Loss from discontinued operations, net of income taxes

  $ (95,989 ) $ (35,819 ) $ (1,148 )
               

        During 2011 and 2012, Headwaters recorded impairment charges related to the coal cleaning business totaling $72.0 and $13.0 million, respectively. Headwaters sold one coal cleaning facility during 2012 for cash proceeds of $2.0 million plus potential future consideration and an estimated gain of approximately $0.3 million was recognized on that sale. In 2013, Headwaters sold its remaining ten facilities and again recognized an estimated gain at the time of sale. Subsequent to the dates of sale, some adjustments of the previously recognized estimated gains on the sales transactions were recognized, all of which are included in the reported 2013 loss on disposal reflected in the table above. Headwaters currently expects that additional adjustments to the estimated gains and losses may be recognized in 2014 as certain contingencies are resolved.

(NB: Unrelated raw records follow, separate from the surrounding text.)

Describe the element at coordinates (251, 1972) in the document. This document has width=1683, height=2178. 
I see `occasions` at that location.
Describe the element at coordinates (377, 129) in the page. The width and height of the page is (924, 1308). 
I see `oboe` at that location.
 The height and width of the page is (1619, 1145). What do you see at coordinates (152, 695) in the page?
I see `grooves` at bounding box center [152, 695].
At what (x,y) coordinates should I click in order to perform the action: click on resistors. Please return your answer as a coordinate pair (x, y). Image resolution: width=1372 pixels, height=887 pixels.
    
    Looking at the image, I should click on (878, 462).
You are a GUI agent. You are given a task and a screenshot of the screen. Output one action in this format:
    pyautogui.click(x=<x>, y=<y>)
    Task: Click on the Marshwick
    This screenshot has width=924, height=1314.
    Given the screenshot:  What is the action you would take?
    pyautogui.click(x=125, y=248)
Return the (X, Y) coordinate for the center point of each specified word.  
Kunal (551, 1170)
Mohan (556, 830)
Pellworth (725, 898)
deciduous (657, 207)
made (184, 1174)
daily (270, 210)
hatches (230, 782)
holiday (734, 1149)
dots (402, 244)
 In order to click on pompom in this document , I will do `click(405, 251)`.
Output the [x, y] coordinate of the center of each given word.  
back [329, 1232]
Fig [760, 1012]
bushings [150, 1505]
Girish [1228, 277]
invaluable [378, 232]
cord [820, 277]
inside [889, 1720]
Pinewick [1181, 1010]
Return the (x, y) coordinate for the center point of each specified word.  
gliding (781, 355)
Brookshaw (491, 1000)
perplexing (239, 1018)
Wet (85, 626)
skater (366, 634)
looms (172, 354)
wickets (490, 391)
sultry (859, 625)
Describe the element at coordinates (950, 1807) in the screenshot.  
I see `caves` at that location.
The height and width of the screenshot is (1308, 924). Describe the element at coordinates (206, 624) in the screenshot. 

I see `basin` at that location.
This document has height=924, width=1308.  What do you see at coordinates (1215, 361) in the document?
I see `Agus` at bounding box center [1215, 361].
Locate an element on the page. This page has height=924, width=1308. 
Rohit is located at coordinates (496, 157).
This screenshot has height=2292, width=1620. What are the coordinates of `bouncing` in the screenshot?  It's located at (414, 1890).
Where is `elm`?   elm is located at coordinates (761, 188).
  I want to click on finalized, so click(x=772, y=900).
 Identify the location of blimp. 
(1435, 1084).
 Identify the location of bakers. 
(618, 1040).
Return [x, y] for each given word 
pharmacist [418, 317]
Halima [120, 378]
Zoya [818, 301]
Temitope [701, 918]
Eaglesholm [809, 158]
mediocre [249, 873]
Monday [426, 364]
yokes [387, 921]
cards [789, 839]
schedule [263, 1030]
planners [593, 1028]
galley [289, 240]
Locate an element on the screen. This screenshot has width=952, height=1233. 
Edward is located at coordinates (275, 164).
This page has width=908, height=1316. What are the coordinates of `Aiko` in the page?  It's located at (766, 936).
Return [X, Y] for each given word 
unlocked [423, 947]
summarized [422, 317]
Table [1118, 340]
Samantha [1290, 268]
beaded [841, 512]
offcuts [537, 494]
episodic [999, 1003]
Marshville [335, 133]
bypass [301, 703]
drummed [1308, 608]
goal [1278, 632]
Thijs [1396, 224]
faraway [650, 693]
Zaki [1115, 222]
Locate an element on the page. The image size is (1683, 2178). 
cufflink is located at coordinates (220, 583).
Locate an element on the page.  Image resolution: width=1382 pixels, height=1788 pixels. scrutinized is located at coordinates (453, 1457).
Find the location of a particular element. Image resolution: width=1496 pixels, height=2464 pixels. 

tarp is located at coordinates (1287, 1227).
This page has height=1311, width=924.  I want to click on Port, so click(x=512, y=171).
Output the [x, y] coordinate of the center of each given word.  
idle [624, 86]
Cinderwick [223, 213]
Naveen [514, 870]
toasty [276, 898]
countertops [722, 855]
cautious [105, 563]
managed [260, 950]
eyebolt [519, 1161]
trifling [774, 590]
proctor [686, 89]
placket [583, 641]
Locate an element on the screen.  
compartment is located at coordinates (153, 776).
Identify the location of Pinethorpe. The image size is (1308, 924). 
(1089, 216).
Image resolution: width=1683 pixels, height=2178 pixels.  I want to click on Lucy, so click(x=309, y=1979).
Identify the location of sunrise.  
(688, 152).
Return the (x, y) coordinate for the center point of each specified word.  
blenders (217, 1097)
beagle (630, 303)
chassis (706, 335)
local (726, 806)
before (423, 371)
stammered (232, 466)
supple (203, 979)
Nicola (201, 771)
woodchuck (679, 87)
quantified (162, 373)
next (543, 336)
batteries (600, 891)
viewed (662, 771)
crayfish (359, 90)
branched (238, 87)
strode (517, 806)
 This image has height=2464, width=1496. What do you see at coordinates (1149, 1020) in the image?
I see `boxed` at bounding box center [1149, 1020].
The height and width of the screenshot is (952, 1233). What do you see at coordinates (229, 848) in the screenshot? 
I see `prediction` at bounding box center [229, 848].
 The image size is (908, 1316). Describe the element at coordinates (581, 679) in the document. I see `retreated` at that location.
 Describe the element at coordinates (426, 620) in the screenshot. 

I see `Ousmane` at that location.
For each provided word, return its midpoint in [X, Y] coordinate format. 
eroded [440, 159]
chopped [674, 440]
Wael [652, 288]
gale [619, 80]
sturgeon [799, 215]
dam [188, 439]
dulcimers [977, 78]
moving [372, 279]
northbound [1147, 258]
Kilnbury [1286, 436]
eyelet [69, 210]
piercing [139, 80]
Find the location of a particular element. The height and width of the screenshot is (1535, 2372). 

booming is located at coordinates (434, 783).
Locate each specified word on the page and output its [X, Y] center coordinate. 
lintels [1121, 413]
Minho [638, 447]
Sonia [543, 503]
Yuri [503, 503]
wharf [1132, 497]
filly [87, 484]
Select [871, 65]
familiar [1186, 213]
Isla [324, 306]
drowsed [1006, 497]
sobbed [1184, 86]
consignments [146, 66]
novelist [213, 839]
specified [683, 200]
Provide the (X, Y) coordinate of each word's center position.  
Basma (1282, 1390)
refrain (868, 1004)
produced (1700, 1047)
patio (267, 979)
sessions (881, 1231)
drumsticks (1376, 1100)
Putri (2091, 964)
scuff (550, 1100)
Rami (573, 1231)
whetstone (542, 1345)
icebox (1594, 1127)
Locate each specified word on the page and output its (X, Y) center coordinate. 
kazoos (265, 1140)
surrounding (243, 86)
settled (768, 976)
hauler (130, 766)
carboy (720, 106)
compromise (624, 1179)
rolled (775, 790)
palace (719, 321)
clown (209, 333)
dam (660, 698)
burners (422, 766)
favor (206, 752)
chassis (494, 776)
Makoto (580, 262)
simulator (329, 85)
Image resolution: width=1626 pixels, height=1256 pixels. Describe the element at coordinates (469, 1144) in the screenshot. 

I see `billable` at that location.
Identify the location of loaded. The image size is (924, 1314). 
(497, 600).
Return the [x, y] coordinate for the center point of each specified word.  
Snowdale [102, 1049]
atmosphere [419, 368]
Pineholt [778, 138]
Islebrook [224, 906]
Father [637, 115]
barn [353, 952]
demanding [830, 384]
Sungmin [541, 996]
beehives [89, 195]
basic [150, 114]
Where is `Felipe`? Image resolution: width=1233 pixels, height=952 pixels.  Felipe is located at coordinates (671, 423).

        For all sales transactions, a majority of the consideration is in the form of potential production royalties and deferred purchase price, which amounts are dependent upon future plant production levels over several years. While maximum potential future production royalties and deferred purchase price on the sales transactions could total more than $50 million, such potential proceeds were not considered in the gain or loss calculations and will be accounted for in future periods when any such amounts are received. Headwaters currently expects to continue to recognize in discontinued operations any cash receipts or expenditures related to the former coal cleaning business that are received or paid during 2014.

        In accordance with the terms of the asset purchase agreement for one of the sales transactions, the buyer of the coal cleaning facilities agreed to assume the lease and reclamation obligations related to certain of the facilities. Subsequent to the date of sale, Headwaters amended the purchase agreement to provide the buyer with additional time to make payments to Headwaters, as well as fulfill contractual requirements related to the assumed reclamation obligations. The buyer continues to make progress, but as of September 30, 2013, Headwaters remains contingently liable for some of the assumed obligations and accrued approximately $6.7 million to meet those contingent liabilities if necessary. As reflected in Note 5, Headwaters has also reserved certain receivables due from the buyer until such time as collection is more certain.

        Also in connection with the same sales transaction described above, Headwaters agreed to identify 1.0 million tons of feedstock for one of the sold facilities or be subject to a $7 per ton liability for each ton below the 1.0 million ton obligation that was not identified. As of September 30, 2013, this obligation was met and the related remaining liability was eliminated.